In my last blog post, I noted how pervasive the discussion of success with social media has become in our lives. I wish to return to that point, this time addressing a specific measure of that success: “Virality”
What makes a photo, video, story, etc. go viral? What exactly constitutes the threshold for something to be identified as having gone viral? I would argue that you don’t need 10,000,000 views to call yourself viral. Some things just have a very particular audience, and that audience is extremely picky about what they want to see, watch, or read. That being said, it’s incredible that these things rarely break free of that limitation.
As you surely noticed by now, I am an avid watchdog of what goes on in and with regards to Israel. In my sphere, virality is subject to that very particular audience I mentioned before. The latest video to go viral can be viewed here. As the video points out, skip to 1:58 to find out why this video went viral with almost 200,000 views since it was published last Thursday.
Now 200,000 views may not seem like a big deal, but think about how particular the audience is for a political matter such as this. How many people actually follow their own nation’s political stories, let alone that of the United Nations? In addition, the video has been repeatedly targeted by anti-Israel hackers who wish to hide this story from the public [if the link does not work, this is why-see below).

[Stored items]
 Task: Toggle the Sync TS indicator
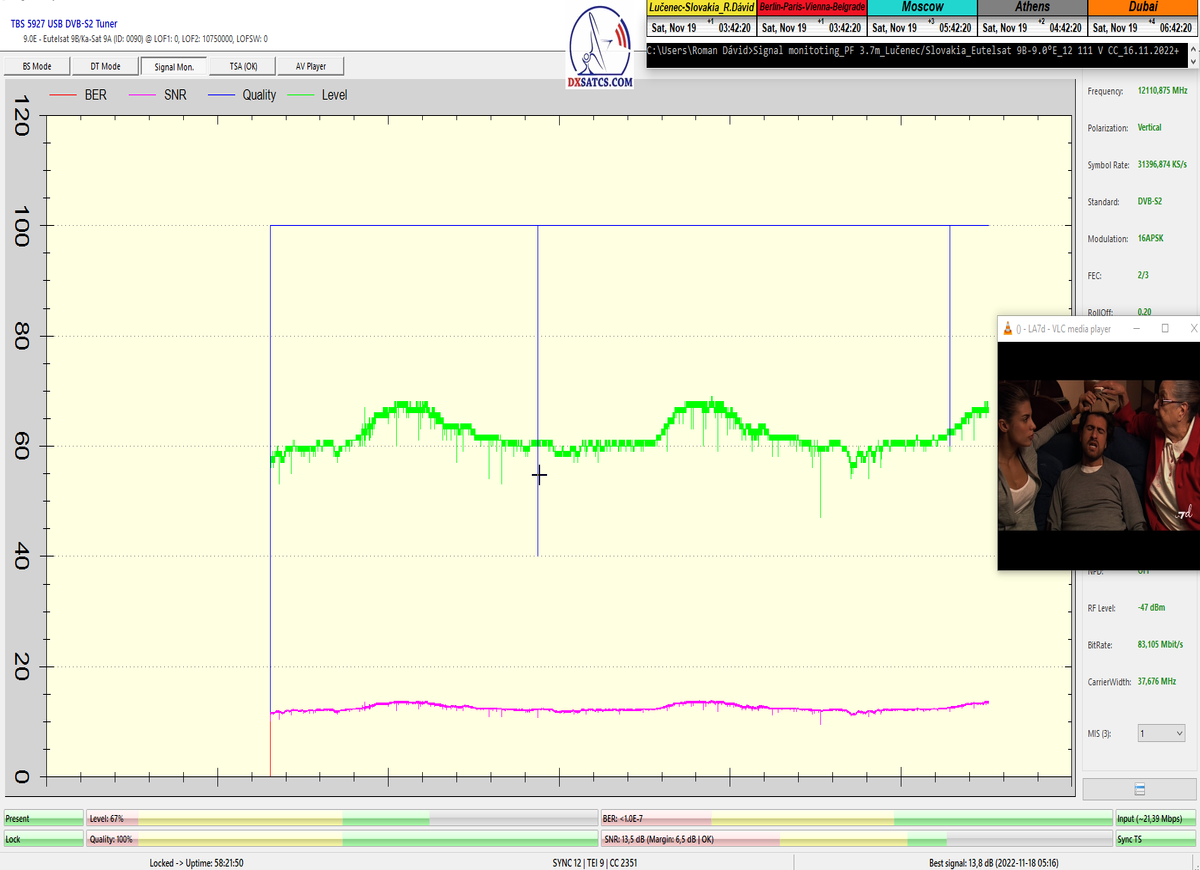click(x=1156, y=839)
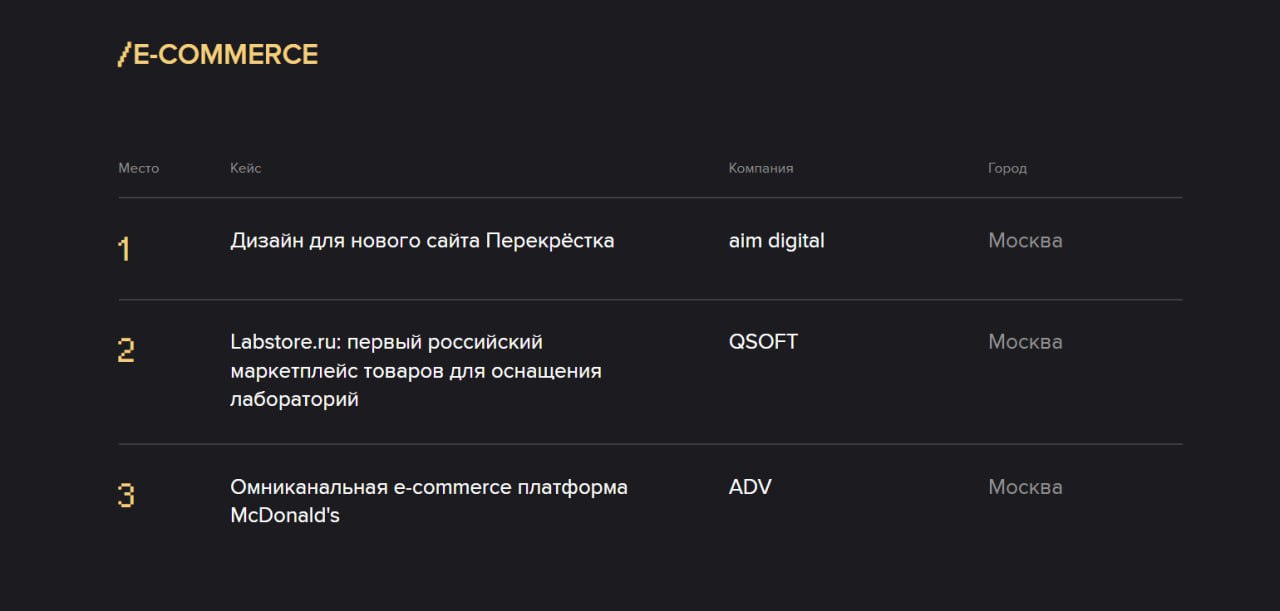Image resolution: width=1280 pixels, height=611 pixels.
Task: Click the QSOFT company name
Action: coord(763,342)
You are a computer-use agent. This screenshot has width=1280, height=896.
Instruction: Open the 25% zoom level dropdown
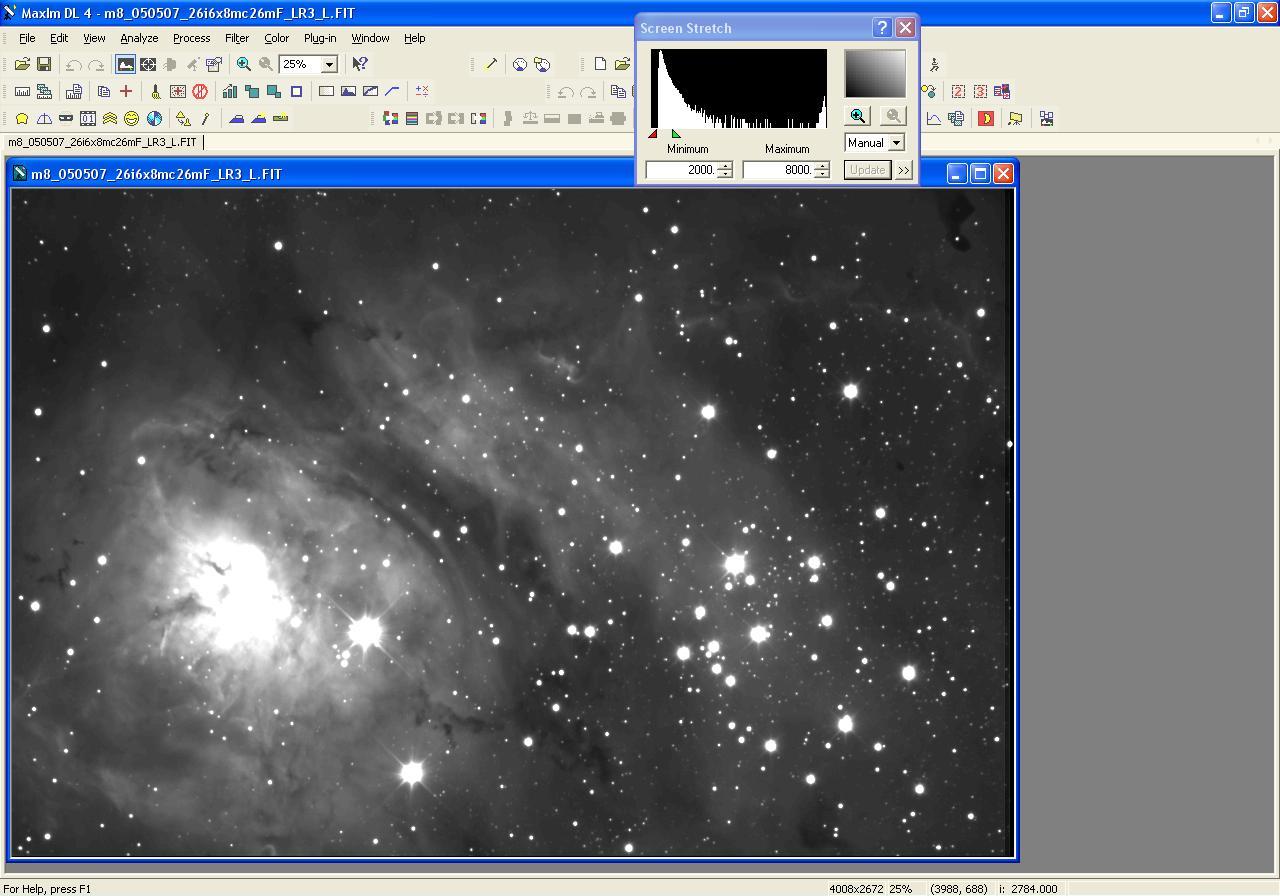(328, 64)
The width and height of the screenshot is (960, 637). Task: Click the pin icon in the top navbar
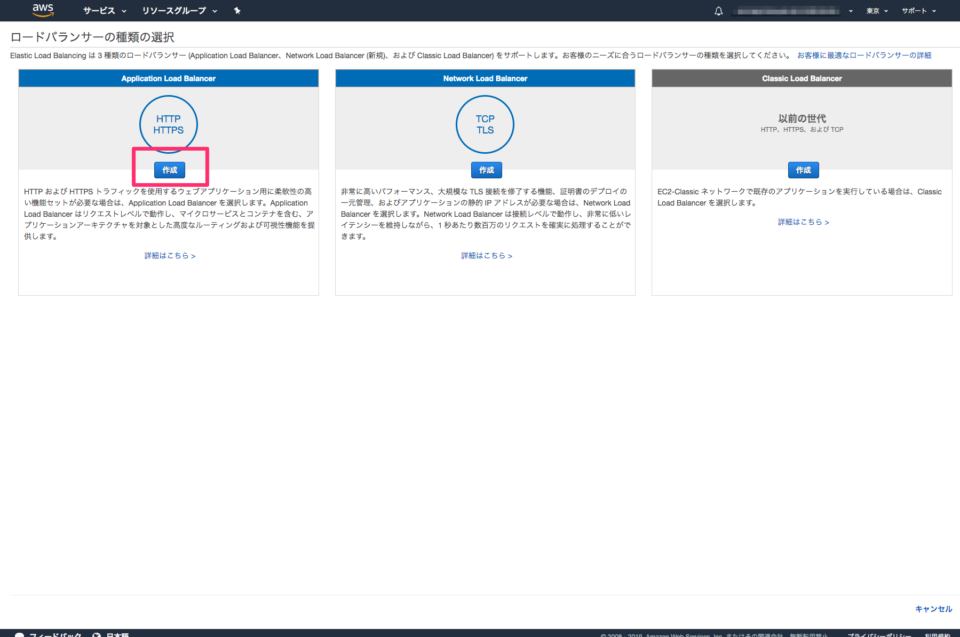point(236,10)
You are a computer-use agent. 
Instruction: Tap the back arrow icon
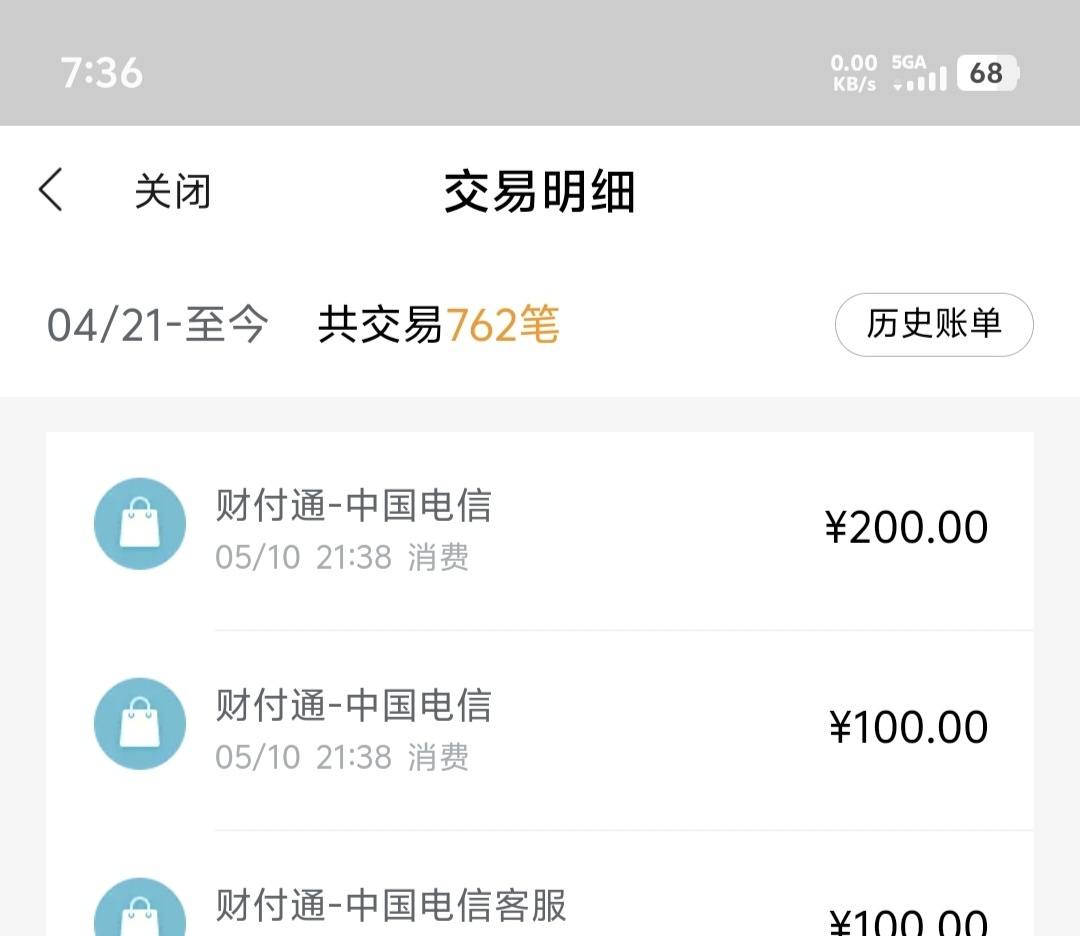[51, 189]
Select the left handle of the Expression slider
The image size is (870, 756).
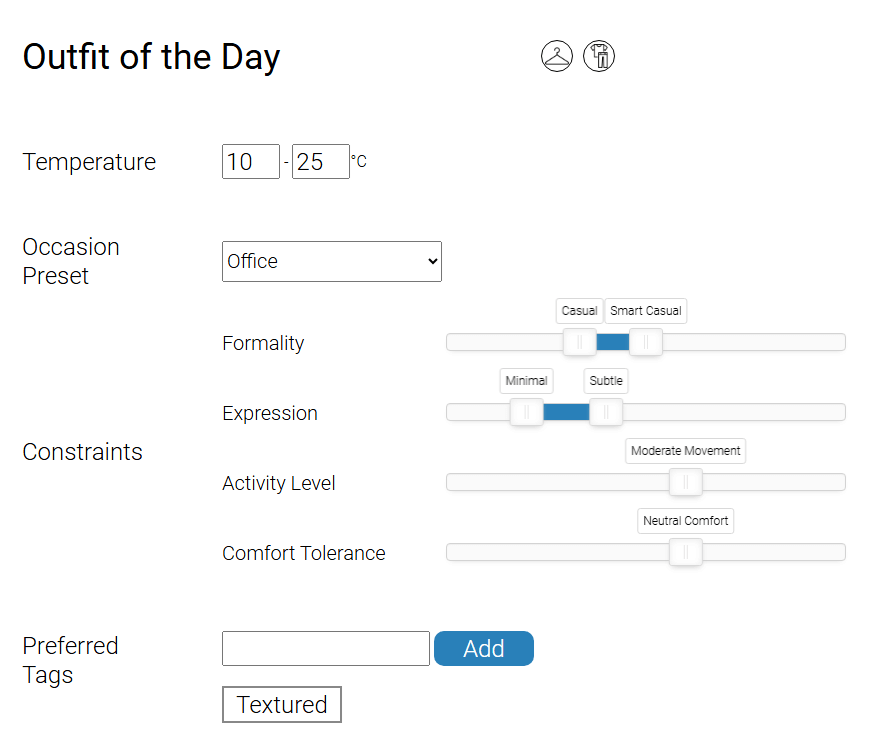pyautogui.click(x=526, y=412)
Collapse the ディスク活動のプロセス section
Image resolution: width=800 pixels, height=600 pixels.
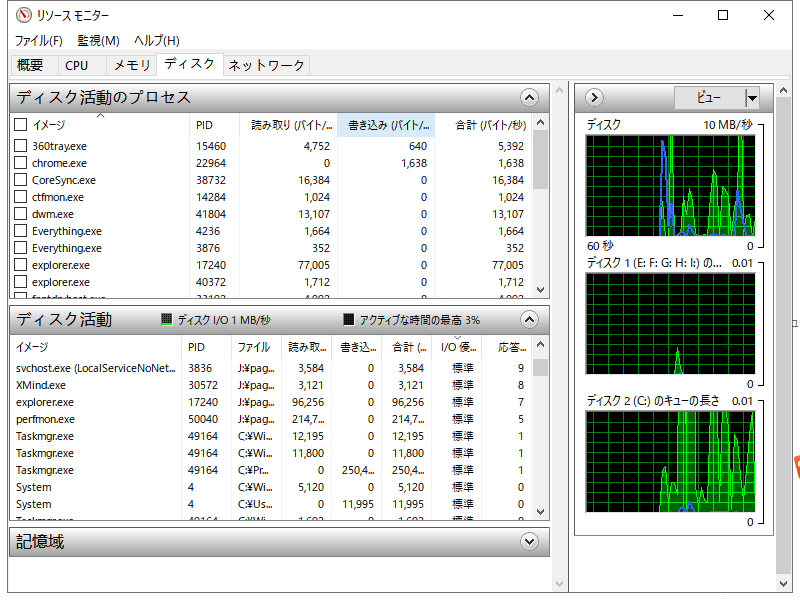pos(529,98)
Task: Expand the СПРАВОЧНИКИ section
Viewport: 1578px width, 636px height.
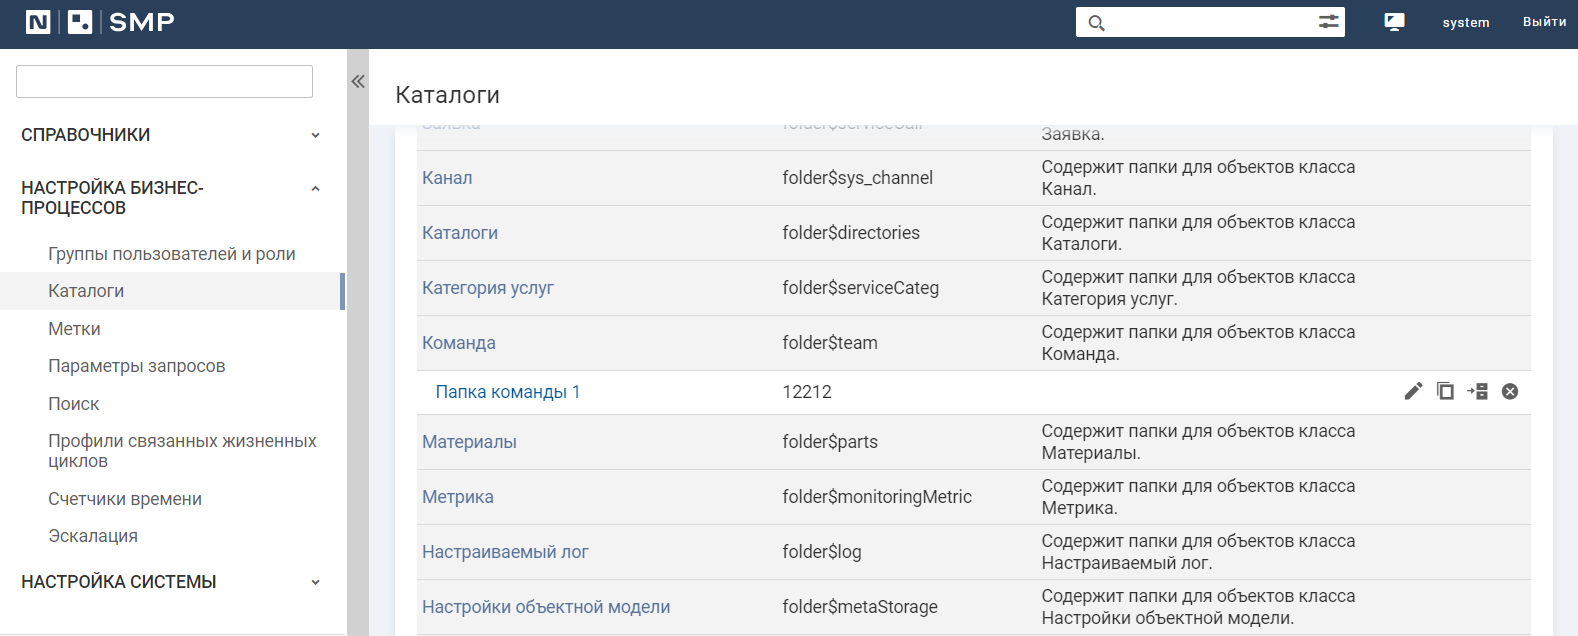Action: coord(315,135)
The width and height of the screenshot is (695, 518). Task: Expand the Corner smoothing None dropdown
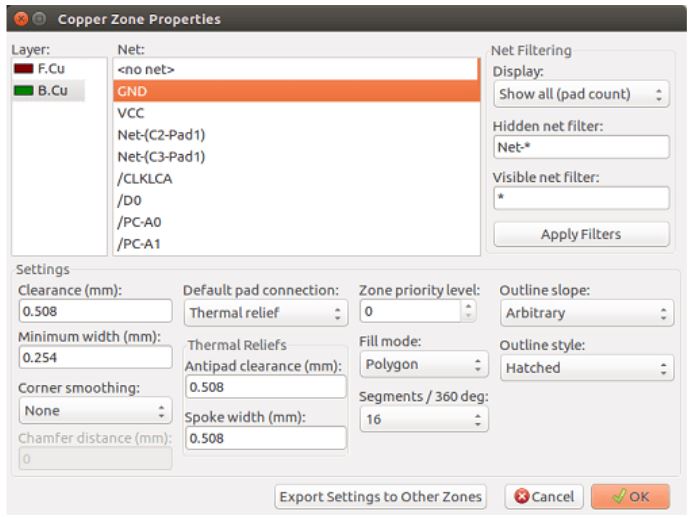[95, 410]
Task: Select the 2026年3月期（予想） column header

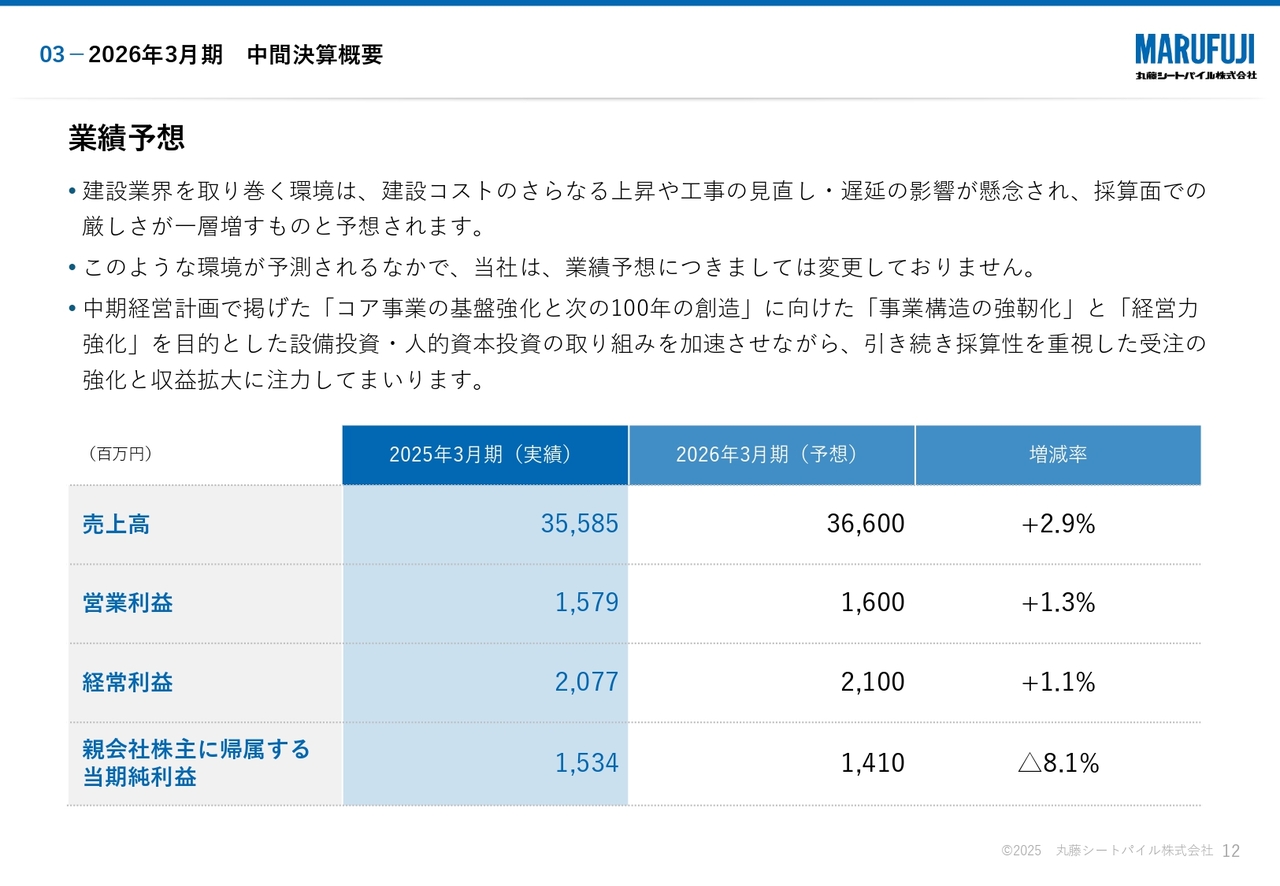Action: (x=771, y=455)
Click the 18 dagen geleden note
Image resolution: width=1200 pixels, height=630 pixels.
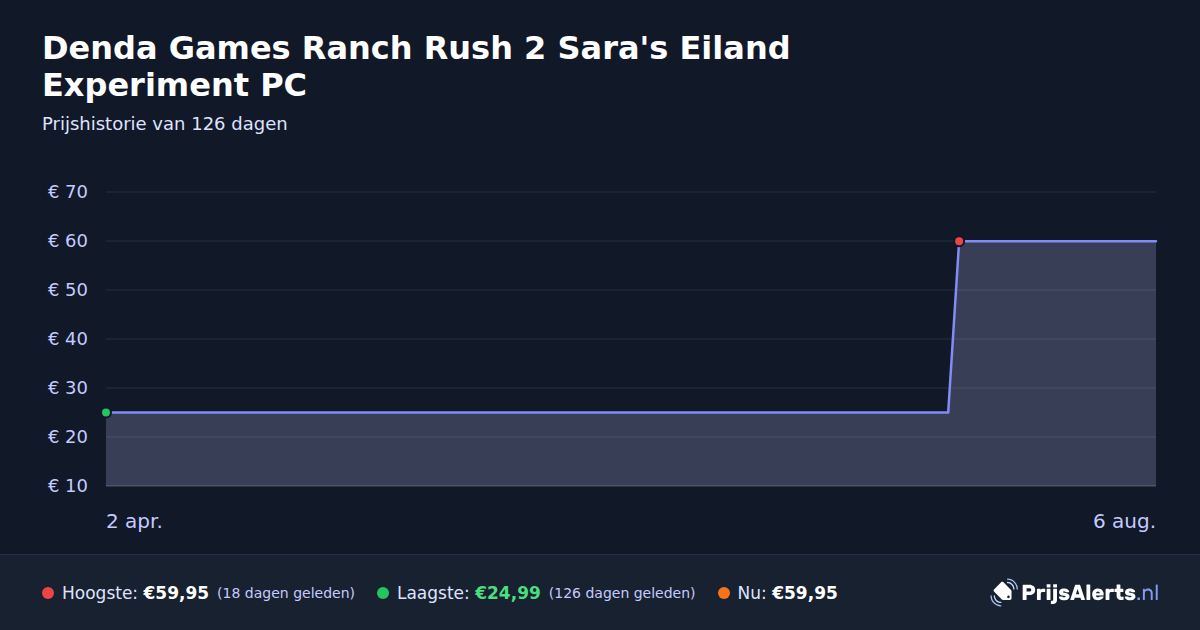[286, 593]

__Tasks to carry out__.
[A] Write out the part of the blog post on virality from "As you surely" up to and including "is why-see below).".
[B] According to the blog post on virality, how many views did the latest viral video have?
[C] Which kinds of content does the blog post on virality name in its question about what goes viral?

__Responses by item number__.
[A]
As you surely noticed by now, I am an avid watchdog of what goes on in and with regards to Israel. In my sphere, virality is subject to that very particular audience I mentioned before. The latest video to go viral can be viewed here. As the video points out, skip to 1:58 to find out why this video went viral with almost 200,000 views since it was published last Thursday.
Now 200,000 views may not seem like a big deal, but think about how particular the audience is for a political matter such as this. How many people actually follow their own nation’s political stories, let alone that of the United Nations? In addition, the video has been repeatedly targeted by anti-Israel hackers who wish to hide this story from the public [if the link does not work, this is why-see below).

[B] Almost 200,000 views.

[C] Photo, video, story